We can neither endure our misfortunes nor face
the remedies needed to cure them. The fawns move
through the forest, and we move through the ruins of the dance.

Like Job, the mourner lays his head on the cold oak
of the table. His heart is a hundred calla lilies
under the muck of the river, opening before evening.

We think there is another shore. We stand with the new life
like a mooring rope across our shoulders, never guessing
that the staying is the freightage of the dance.

Orpheus turned to see his Eurydice gone. The Furies tore him
into pieces. The sun, he said, I will worship the sun.
But something in his ruin cried out for evening, evening, evening.

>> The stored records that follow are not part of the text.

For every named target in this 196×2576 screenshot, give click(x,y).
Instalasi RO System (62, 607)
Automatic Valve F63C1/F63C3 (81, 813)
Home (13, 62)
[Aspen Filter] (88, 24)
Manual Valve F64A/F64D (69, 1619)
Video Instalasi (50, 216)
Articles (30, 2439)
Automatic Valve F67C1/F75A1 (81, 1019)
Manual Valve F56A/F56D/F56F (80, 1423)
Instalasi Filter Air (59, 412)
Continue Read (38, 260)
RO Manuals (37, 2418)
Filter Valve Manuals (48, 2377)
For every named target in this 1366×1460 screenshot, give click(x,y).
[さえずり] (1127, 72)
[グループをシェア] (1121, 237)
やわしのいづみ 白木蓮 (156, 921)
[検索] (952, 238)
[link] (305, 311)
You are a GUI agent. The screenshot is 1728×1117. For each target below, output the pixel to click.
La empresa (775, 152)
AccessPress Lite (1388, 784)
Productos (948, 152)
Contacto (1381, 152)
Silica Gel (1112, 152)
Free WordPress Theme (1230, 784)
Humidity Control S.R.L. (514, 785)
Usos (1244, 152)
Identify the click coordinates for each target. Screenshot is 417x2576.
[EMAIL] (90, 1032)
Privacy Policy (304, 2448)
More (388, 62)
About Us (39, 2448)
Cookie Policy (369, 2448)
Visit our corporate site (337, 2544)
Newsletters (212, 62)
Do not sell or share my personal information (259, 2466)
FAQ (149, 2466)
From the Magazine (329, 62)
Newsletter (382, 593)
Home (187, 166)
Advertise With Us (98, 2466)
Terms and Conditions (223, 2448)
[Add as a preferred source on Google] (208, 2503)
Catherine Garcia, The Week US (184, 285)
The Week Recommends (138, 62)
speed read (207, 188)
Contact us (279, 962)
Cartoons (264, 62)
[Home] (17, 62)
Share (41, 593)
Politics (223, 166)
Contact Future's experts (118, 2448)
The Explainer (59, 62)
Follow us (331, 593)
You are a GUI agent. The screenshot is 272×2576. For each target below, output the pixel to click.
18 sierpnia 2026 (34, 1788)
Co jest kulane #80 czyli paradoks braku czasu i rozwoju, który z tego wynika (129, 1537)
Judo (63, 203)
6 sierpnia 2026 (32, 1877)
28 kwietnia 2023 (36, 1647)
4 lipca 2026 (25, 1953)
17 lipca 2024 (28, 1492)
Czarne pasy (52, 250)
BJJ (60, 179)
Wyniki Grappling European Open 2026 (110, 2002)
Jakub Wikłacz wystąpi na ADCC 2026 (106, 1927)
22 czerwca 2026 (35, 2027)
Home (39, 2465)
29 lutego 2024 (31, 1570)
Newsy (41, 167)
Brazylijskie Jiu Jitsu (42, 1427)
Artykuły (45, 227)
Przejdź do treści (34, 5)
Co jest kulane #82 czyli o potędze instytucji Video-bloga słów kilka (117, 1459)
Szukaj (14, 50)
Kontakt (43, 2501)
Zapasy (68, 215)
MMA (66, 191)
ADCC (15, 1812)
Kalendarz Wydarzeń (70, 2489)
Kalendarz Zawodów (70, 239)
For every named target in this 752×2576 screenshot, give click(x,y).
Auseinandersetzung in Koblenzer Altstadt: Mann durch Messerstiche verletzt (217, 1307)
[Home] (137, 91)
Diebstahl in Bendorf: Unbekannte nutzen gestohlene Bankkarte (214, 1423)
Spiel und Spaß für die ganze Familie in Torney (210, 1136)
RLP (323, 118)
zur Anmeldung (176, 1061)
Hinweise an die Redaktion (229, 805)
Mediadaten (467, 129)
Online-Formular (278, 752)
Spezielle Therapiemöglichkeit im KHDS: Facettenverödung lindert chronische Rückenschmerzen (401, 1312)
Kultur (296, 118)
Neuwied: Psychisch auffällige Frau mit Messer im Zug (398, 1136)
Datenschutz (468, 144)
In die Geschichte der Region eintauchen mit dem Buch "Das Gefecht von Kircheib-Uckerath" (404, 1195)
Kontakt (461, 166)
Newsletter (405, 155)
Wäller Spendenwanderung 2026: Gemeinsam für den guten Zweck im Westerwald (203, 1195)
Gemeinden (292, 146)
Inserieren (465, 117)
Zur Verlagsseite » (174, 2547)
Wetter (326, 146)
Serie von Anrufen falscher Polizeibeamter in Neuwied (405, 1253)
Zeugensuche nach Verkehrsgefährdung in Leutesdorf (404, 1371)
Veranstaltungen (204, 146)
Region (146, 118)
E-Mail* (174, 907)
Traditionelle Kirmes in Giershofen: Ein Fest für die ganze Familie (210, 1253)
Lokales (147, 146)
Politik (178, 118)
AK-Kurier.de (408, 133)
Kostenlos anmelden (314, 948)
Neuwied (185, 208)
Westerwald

The wrens build at dusk. Friends, I love their moss-dressed
nests twisting in the pitch of the rafters, for they have taught me
that the ruins of the dance are the dance.

from Rattle #60, Summer 2018

__________

Joseph Fasano: “This poem was written in response to Robert Bly’s experiments with the Arabic ghazal form. I gave myself two laws: the odd-numbered stanzas must end with the word ‘dance,’ the even-numbered stanzas with ‘evening’; and the final stanza must include a direct address. The other laws, as always, refuse to tell me what they are.” (web)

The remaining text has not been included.